During her last visit to Manchester our friend Eni, from Budapest, gave Tomoko and I
The Book of Jonah by the Hungarian poet Mihaly Babits. I finally took the time to read the book through yesterday. It is not too long and has three distinct sections. The first section is the KJV text of the Book of Jonah. The second section is Babits' recitation of the book in verse and the third section is a considerably shorter poem entitled
Jonah's Prayer, which is a poet's response to the first two sections.
Babits (1883-1941) was deeply concerned with the socio-political problems of his times
. The Book of Jonah addresses the tensions in Post-Imperial Hungary and the rising tide of fascism and Communism in central Europe. The underlying question posed in Babits' book is "what role has the poet in their contemporary time?". For Babits, the poet of the 1920's is someone who sees the potential for terror and human suffering brought on by the advance of totalitariansim. Poetry is contingent and as such it is prophetic. This is why Babits turns his eye towards the prophets of the Old Testament and in particular towards Jonah, who is called by God to warn the city of Nineveh that it must change its ways or face destruction. A divine investment is placed on Jonah as he has the potential to affect the future. The poet too, is invested with a kinetic energy - with the possibility to raise awareness and change hearts and minds. But with this investment comes responsibility, and so the poet/prophet must choose to face this responsibility or abandon it. Jonah continually chooses indifference and attempts to flee from his call. In Babits' recitation Jonah says the following to a sailor as he is thrown into the sea:
And unto him said Jonah: "I'm a Jew,
'tis from the Lord of Heavens that I flew.
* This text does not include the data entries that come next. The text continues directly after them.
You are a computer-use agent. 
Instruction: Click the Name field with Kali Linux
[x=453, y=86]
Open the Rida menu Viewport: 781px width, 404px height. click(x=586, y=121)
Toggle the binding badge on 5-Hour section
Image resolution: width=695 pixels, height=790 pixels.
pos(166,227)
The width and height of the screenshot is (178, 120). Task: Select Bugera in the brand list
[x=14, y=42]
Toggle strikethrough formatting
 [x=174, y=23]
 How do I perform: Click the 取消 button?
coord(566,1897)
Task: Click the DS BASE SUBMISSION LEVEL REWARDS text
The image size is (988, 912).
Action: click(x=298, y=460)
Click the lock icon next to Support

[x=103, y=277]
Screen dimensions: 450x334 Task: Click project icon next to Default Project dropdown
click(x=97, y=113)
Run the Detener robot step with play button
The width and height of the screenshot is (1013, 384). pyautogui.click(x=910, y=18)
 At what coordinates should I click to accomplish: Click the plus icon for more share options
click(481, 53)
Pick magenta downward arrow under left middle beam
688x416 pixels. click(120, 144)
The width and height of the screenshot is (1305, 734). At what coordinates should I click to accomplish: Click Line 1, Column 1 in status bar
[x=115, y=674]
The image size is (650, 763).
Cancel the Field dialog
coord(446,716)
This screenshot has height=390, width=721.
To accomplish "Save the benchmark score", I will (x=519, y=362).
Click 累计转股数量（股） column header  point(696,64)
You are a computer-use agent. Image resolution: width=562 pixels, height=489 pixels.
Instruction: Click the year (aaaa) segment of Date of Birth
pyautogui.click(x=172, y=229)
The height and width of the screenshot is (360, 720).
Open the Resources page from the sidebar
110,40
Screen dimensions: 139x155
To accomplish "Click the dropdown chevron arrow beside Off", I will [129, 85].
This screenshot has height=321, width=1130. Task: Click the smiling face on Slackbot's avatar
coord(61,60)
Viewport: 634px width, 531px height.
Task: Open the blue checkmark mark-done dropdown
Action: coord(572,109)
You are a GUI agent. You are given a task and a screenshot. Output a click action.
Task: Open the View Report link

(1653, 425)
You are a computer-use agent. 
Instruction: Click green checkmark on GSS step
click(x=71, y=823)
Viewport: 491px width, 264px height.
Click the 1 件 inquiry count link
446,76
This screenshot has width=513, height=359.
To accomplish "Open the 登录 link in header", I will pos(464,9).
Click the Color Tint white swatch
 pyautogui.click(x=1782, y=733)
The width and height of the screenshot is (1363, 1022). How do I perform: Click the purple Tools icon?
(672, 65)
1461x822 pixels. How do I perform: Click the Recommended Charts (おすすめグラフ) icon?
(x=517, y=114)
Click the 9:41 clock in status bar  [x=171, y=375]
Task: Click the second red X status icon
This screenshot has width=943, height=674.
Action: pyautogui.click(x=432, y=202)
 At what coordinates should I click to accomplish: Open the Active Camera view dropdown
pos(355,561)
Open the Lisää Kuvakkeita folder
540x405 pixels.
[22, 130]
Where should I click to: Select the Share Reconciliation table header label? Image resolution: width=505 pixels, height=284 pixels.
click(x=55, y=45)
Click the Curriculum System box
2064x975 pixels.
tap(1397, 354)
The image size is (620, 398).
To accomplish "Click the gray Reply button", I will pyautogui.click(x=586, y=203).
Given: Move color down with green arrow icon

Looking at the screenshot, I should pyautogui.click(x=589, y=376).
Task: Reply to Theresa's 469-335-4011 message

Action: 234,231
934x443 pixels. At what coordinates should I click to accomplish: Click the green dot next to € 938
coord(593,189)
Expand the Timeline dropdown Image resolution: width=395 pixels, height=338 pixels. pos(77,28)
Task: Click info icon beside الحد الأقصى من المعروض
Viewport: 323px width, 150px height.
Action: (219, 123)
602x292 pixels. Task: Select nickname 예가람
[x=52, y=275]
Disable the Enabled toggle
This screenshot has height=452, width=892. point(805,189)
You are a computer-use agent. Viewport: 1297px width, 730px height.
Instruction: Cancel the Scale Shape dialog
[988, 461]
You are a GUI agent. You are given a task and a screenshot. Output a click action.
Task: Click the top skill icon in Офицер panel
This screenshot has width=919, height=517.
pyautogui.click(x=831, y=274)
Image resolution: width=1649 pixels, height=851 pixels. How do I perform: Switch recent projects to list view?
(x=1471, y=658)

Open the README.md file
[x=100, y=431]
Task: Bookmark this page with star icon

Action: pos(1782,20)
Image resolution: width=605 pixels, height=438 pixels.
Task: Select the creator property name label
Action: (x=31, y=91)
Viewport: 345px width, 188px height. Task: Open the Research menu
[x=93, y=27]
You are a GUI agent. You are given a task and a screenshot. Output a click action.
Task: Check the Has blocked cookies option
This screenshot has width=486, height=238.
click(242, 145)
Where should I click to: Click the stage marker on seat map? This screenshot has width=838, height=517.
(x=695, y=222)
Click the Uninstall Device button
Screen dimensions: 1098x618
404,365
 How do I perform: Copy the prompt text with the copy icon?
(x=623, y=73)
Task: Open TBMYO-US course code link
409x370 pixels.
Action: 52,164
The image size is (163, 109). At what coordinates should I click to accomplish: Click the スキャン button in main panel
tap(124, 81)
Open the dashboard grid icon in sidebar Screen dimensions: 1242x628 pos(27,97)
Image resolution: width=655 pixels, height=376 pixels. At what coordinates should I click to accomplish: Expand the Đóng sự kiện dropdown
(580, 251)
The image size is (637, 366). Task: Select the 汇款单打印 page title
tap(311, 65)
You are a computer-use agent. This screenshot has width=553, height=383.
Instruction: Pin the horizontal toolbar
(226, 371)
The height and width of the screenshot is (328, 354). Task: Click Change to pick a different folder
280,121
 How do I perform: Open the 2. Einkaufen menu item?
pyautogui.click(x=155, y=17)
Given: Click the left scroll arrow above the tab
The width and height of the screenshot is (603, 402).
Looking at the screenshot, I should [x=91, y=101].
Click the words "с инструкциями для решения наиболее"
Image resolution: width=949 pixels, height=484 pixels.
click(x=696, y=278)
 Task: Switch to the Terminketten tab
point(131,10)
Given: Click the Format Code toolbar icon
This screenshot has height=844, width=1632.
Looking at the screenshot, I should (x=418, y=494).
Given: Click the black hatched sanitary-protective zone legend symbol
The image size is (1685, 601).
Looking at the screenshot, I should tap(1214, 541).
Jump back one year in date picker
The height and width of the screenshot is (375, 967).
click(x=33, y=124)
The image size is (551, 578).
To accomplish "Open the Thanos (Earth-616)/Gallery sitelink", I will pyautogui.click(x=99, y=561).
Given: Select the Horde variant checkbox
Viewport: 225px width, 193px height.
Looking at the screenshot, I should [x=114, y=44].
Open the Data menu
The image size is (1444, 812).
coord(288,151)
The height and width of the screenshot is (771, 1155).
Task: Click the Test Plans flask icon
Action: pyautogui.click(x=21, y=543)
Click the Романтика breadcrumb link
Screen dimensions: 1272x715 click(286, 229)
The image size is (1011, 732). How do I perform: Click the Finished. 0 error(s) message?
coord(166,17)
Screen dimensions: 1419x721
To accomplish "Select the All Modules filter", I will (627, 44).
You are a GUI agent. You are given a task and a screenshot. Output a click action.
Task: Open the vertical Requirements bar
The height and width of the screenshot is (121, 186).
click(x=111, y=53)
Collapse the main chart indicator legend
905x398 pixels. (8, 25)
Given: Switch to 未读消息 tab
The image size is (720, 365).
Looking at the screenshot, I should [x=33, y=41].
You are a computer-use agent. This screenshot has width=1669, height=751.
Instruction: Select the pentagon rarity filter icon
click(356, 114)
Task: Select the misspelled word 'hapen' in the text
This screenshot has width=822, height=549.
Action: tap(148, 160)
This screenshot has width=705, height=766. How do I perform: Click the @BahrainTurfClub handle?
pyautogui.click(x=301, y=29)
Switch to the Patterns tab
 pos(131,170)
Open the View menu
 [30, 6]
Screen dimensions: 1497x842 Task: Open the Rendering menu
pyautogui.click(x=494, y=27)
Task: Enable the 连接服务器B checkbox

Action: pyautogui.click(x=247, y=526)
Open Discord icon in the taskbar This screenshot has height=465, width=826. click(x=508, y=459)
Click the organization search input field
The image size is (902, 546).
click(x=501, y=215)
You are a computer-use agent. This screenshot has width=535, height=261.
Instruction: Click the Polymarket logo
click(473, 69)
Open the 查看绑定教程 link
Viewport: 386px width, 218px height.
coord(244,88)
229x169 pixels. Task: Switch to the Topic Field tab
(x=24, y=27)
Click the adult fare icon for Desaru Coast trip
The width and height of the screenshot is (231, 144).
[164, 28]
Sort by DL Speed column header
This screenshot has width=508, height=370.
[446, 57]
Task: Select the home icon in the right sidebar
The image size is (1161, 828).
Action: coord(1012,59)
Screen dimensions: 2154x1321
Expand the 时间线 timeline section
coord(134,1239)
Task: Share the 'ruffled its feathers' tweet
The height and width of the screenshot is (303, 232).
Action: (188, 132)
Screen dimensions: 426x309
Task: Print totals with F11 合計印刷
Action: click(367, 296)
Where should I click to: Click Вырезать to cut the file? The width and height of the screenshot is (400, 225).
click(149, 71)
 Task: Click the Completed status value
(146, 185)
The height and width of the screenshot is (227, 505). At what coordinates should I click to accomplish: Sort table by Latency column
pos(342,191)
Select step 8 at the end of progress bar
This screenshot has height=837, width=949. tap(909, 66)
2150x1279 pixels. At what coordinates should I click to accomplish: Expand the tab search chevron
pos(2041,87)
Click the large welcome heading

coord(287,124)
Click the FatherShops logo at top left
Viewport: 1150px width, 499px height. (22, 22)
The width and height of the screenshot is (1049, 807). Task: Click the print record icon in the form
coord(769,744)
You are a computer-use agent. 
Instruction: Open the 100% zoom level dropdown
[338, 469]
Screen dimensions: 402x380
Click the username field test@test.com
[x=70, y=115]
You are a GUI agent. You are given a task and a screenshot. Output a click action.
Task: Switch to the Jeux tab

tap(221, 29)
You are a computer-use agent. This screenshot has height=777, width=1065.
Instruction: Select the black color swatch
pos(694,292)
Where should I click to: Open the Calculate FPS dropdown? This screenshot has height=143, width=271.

What have I got to do with this world's sin?
'Tis only peace my soul seeks pleasure in.
Let it be God's concern and never mine,
I answer not for other's pain and crime.
Let me hide in the bottom, for I think
that I would rather drown here when we sink.
But if you choose to put me ashore, it should
be on the fringe of some far lonely wood
where I could starve on acorns and fruits rotten,
yet live in peace and of the Lord forgotten."
But the responsibility cannot be so easily removed, as Jonah is later forced to face up to what he has fled. It is this tension between taking on responsibility for one's contemporary times and taking the much easier path of indifference that Babits expresses in the final section "Jonah's Prayer" where the poet contemplates Jonah and prays for a voice with which to protest against evil and abandon both agression and indifference in favour of forgiveness:
Now I who (just as Jonah him evaded)
first fled Him, Then (As Jonah in the whale did)
descended in the death and live and hot
darkness of all earthly torments, not
just for three days, but for three months or three
years or centuries - I wish I might see
(ere a still darker, eternal whale would
swallow me down its mighty throat for good)
my old voice come back! Then, having arrayed
my words in blameless ranks, I unafraid
could speak for Him with all my bad throat's might,
I'd never tire of it from morn till night,
As long as Powers in Nineveh and on High
would let me speak and would not bid me die.